### WHAT YOU NEED TO DO:
All of the records must be repeated exactly.

### Records from a data source:
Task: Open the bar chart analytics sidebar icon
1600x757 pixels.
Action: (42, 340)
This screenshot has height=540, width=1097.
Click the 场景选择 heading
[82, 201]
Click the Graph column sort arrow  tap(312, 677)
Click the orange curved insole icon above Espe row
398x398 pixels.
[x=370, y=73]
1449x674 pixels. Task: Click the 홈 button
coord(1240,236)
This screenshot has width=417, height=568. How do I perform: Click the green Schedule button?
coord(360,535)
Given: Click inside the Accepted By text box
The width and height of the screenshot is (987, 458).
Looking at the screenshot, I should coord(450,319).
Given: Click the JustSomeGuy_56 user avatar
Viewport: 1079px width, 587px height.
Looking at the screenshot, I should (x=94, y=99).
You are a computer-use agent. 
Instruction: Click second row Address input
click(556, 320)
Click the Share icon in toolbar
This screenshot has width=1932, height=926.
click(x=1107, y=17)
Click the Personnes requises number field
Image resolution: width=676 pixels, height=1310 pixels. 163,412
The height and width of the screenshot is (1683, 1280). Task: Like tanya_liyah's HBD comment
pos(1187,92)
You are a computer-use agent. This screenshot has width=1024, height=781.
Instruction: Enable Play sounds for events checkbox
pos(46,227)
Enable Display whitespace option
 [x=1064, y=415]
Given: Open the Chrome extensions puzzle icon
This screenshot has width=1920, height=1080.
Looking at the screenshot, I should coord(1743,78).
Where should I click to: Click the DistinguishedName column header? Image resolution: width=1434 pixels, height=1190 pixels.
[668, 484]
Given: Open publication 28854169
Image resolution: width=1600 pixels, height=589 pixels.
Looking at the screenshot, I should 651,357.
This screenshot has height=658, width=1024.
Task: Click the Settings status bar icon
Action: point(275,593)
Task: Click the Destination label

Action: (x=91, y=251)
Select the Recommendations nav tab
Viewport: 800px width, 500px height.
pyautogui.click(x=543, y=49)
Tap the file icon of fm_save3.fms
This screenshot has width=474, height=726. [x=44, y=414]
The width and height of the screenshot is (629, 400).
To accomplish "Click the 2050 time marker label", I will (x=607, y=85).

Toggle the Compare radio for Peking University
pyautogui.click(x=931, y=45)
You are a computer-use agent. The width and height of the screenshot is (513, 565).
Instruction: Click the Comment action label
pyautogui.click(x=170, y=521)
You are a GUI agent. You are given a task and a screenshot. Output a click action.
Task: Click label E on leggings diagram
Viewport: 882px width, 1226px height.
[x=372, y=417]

### OUTPUT OF THE TASK:
Task: Open the bar chart analytics sidebar icon
1600x757 pixels.
Action: (42, 340)
This screenshot has height=540, width=1097.
Click the 场景选择 heading
[82, 201]
Click the Graph column sort arrow  tap(312, 677)
Click the orange curved insole icon above Espe row
398x398 pixels.
[x=370, y=73]
1449x674 pixels. Task: Click the 홈 button
coord(1240,236)
This screenshot has width=417, height=568. How do I perform: Click the green Schedule button?
coord(360,535)
Given: Click inside the Accepted By text box
The width and height of the screenshot is (987, 458).
Looking at the screenshot, I should coord(450,319).
Given: Click the JustSomeGuy_56 user avatar
Viewport: 1079px width, 587px height.
Looking at the screenshot, I should (x=94, y=99).
You are a computer-use agent. 
Instruction: Click second row Address input
click(556, 320)
Click the Share icon in toolbar
This screenshot has width=1932, height=926.
click(x=1107, y=17)
Click the Personnes requises number field
Image resolution: width=676 pixels, height=1310 pixels. 163,412
The height and width of the screenshot is (1683, 1280). Task: Like tanya_liyah's HBD comment
pos(1187,92)
You are a computer-use agent. This screenshot has width=1024, height=781.
Instruction: Enable Play sounds for events checkbox
pos(46,227)
Enable Display whitespace option
 [x=1064, y=415]
Given: Open the Chrome extensions puzzle icon
This screenshot has width=1920, height=1080.
Looking at the screenshot, I should coord(1743,78).
Where should I click to: Click the DistinguishedName column header? Image resolution: width=1434 pixels, height=1190 pixels.
[668, 484]
Given: Open publication 28854169
Image resolution: width=1600 pixels, height=589 pixels.
Looking at the screenshot, I should 651,357.
This screenshot has height=658, width=1024.
Task: Click the Settings status bar icon
Action: point(275,593)
Task: Click the Destination label

Action: (x=91, y=251)
Select the Recommendations nav tab
Viewport: 800px width, 500px height.
pyautogui.click(x=543, y=49)
Tap the file icon of fm_save3.fms
This screenshot has width=474, height=726. [x=44, y=414]
The width and height of the screenshot is (629, 400).
To accomplish "Click the 2050 time marker label", I will (x=607, y=85).

Toggle the Compare radio for Peking University
pyautogui.click(x=931, y=45)
You are a computer-use agent. The width and height of the screenshot is (513, 565).
Instruction: Click the Comment action label
pyautogui.click(x=170, y=521)
You are a GUI agent. You are given a task and a screenshot. Output a click action.
Task: Click label E on leggings diagram
Viewport: 882px width, 1226px height.
[x=372, y=417]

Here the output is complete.